Or consider the example of Rocky (the original). A much beloved classic about a washed up boxer who goes 15 rounds with the heavyweight champion of the world. It’s number 4 on the AFI’s list of most inspirational movies of all time. It also took home three Oscars that year, including one for best picture. But what most people forget is that Rocky didn’t actually win his fight with Apollo Creed. He lost! The movie ends in his defeat, also the most exalted moment of his life, as he proudly declares his love for Adrian. In the end, the result didn’t matter. It is only the relationship that matters: between Rocky and himself, between Rocky and Adrian.

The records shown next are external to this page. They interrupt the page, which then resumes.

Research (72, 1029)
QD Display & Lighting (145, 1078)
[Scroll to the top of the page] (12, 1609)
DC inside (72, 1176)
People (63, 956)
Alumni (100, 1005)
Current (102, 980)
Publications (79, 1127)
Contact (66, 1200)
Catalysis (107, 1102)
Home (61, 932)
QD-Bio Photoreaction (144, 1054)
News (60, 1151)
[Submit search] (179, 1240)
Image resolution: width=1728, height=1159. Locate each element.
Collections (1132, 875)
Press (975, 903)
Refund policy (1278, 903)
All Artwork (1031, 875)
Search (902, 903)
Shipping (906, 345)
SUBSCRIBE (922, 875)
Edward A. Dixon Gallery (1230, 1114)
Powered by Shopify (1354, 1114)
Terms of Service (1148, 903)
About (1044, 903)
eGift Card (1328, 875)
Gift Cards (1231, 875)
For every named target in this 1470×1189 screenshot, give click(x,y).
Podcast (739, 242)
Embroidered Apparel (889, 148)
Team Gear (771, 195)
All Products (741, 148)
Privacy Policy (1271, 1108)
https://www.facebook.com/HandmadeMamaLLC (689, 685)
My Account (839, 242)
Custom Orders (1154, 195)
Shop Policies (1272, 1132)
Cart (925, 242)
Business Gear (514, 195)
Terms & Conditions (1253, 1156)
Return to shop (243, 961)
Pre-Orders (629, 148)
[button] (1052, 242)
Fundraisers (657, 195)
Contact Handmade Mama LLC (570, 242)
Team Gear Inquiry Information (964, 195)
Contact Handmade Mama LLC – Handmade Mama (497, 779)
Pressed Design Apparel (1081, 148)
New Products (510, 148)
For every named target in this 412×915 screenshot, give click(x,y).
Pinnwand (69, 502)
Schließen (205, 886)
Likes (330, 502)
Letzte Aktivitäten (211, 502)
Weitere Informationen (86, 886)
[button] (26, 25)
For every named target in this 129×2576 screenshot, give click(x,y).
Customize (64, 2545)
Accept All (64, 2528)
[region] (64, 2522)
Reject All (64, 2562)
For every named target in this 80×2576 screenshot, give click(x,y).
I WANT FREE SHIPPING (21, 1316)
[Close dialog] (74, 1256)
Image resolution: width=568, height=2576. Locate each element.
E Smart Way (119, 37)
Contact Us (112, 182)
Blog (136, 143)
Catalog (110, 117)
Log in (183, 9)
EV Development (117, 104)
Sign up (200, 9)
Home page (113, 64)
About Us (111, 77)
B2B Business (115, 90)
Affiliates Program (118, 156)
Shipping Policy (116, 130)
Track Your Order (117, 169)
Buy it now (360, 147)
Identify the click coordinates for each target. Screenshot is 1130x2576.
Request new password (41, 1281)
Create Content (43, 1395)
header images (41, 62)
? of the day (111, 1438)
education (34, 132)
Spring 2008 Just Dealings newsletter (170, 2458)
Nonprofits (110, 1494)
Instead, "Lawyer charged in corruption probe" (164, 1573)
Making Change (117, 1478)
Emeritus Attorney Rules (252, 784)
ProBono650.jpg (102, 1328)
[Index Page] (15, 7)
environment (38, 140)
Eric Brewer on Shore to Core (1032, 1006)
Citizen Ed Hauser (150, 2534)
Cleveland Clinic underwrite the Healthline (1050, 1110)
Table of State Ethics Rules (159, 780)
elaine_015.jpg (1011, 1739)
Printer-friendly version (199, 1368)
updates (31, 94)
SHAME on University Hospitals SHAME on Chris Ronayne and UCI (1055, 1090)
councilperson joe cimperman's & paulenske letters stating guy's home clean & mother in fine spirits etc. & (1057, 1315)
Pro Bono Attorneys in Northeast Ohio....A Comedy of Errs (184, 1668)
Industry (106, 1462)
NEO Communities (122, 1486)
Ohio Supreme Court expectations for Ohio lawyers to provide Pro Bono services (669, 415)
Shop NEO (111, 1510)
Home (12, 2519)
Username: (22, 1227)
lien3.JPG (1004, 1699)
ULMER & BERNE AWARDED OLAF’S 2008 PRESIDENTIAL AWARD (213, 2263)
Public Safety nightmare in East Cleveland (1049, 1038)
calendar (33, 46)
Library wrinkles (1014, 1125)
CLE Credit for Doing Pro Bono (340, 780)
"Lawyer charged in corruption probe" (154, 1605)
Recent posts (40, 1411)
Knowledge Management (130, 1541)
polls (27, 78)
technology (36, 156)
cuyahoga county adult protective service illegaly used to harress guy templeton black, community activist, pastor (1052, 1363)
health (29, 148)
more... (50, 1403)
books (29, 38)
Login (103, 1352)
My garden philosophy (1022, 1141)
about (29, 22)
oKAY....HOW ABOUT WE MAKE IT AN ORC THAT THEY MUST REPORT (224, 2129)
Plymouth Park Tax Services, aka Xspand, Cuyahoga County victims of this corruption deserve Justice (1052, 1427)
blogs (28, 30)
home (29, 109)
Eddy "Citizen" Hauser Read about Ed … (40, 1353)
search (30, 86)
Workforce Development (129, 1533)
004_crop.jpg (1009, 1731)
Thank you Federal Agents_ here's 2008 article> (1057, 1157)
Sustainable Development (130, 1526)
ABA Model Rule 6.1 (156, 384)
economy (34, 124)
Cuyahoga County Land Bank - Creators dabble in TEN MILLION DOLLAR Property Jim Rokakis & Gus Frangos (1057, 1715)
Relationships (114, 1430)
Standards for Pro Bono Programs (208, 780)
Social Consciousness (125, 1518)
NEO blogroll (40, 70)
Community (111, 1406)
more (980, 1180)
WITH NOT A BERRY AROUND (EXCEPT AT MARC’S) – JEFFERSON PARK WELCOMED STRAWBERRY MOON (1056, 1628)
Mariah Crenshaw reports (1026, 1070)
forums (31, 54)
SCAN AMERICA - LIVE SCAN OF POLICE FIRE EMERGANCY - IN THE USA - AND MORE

What this suggests is that one of the qualities that audiences most enjoy watching is resilience. The quality of “keeping going,” even in the face of crushing disappointment. I checked out the AFI’s list for myself, and it’s interesting to note how many of the characters we know and love do not ultimately get what they want.
George Bailey in It’s a Wonderful Life does not get to travel around the world. Atticus Finch in To Kill a Mockingbird does not win acquittal for his client. Eliot does not get to keep his extraterrestrial friend inE.T. And Tom Hanks does not find or save Private Ryan in Saving Private Ryan, despite his best efforts. Some of the greatest love stories of all time are about lovers who can never be together: Casablanca, Roman Holiday, Ghost, Love Story. These are all stories about “letting go.”
I am very privileged in my work as a coach to hear people’s stories. And having done this for a while now, it seems we all struggle with similar stuff: how to reinvent ourselves and start anew, how to get along with people who are difficult, how to give our lives meaning. I don’t have all the answers (I wish I did), but I suspect it has to do with looking for (and finding) those same qualities in ourselves that we so enjoy watching in others: the keeping going despite the setbacks, pushing past limitations, learning to do new things that are scary, showing up for others when it’s not always convenient or easy.
Ultimately, the person with the most power over our lives will always be the one staring back at us in the bathroom mirror every morning. Not Apollo Creed, our boss, our spouse, our parents or anyone else. We are the hero of our own story, if we choose to be.
Maybe it ends in victory, maybe it ends in defeat. In the end, the result doesn’t even matter. It is the quality of the relationships that we leave behind that makes champions of us all.